• [YOUR GOAL] Lay out the listing starting at the line containing "Task: Click the CoinMarketCap wordmark text" and ending at the line containing "Action: [x=1075, y=74]" as a two-column CSV with the headers instruction and answer. Put each instruction and its answer in one row, with each field quoted and line breaks turned into spaces, and leave the pictures out.

• [DATA ROWS]
§ §

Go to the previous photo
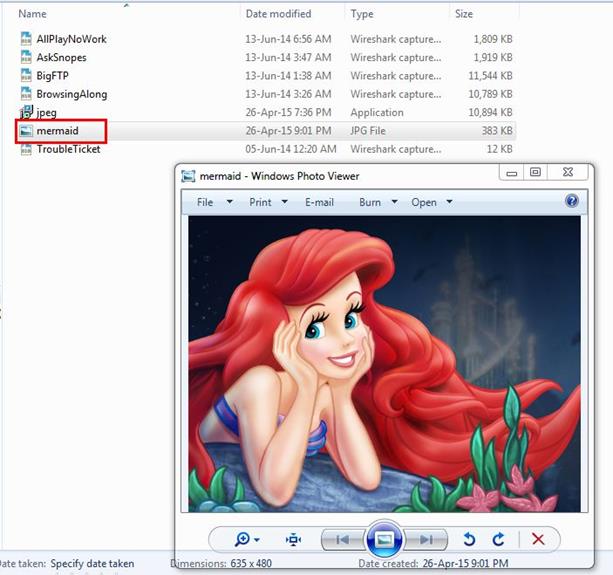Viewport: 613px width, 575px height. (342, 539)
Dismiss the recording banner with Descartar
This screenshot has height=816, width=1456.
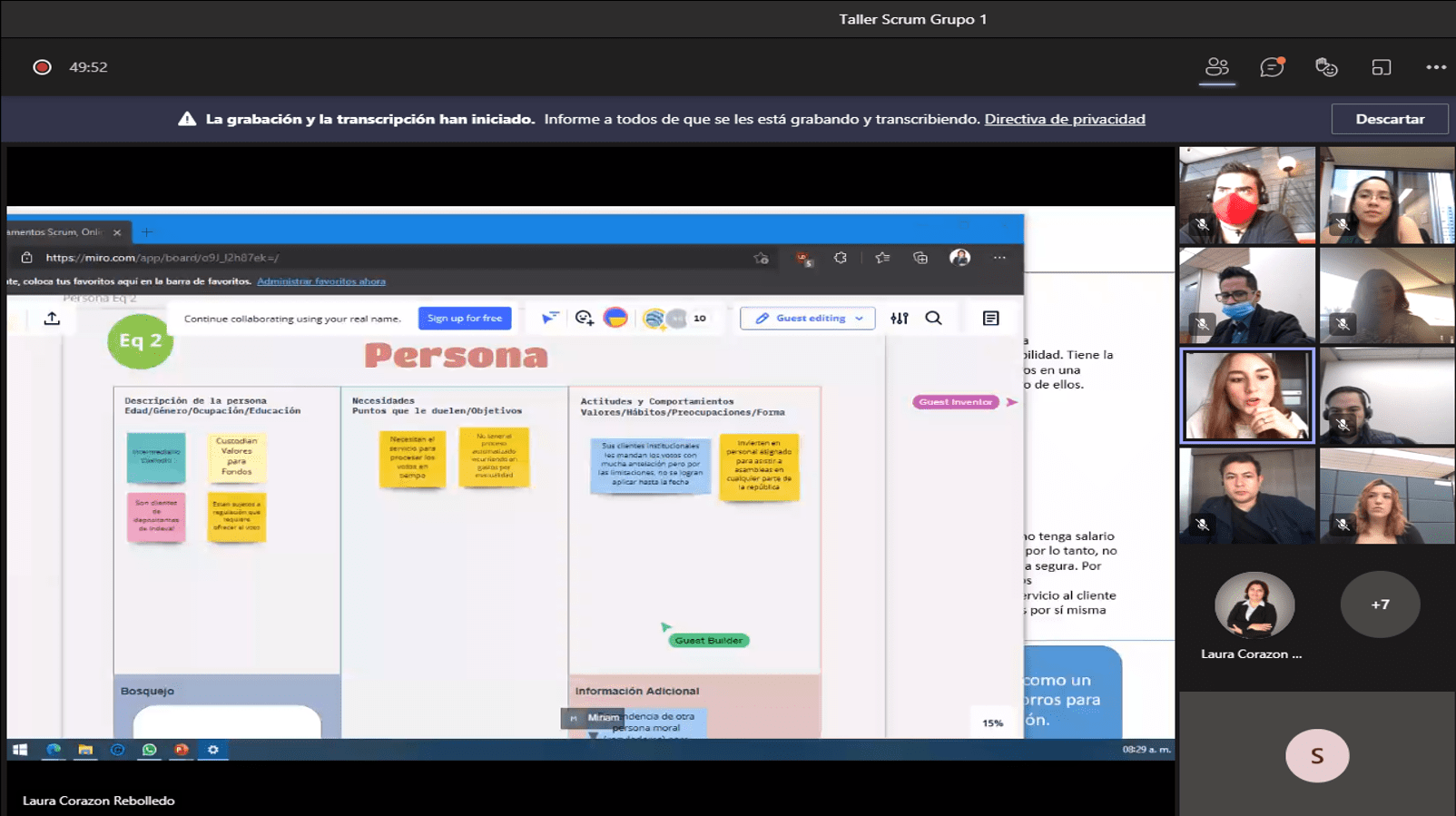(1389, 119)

§ §

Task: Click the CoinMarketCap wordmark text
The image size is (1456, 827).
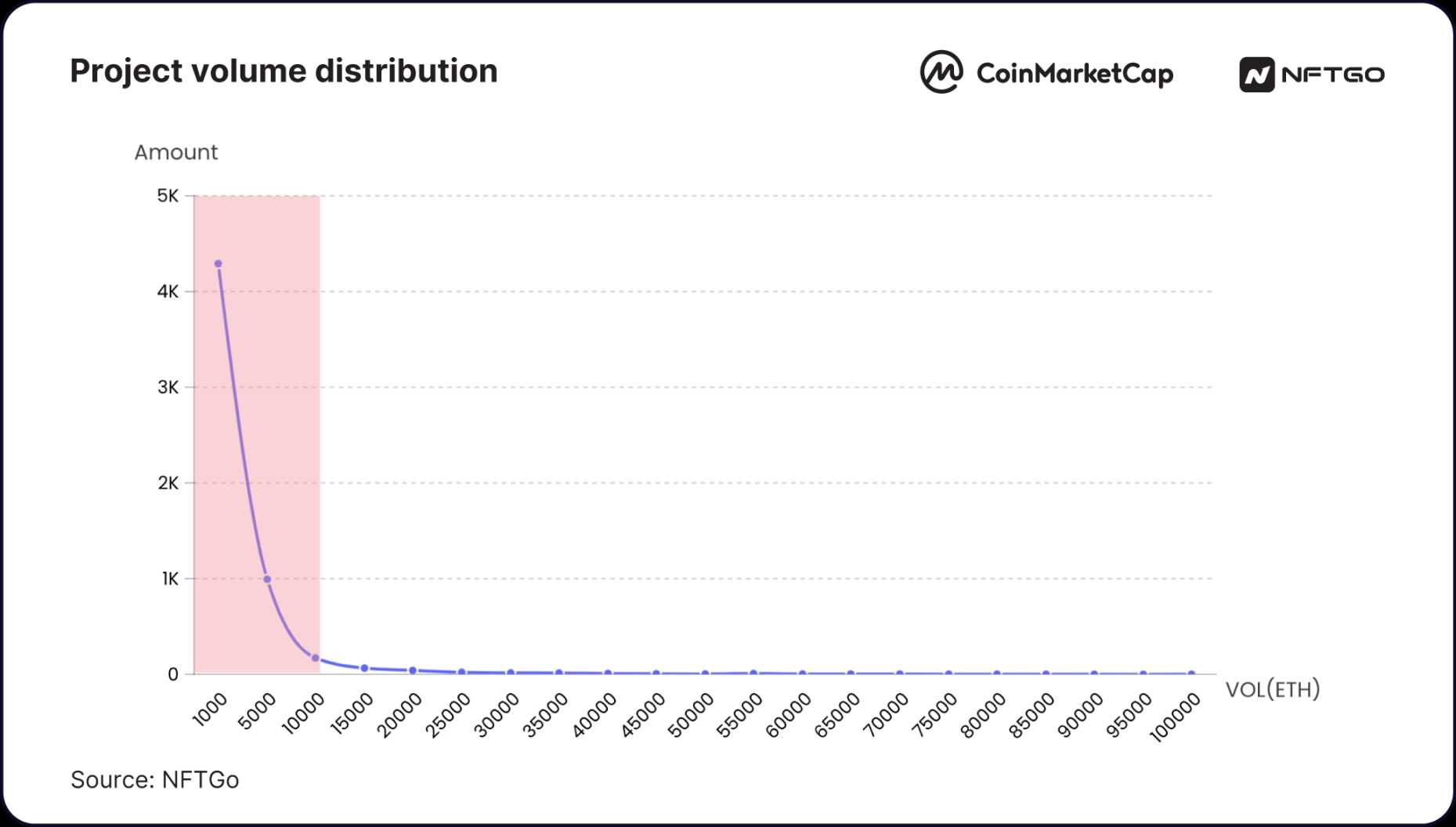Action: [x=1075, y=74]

§ §

• [RESULT]
instruction,answer
"Task: Click the CoinMarketCap wordmark text The image size is (1456, 827).","Action: [x=1075, y=74]"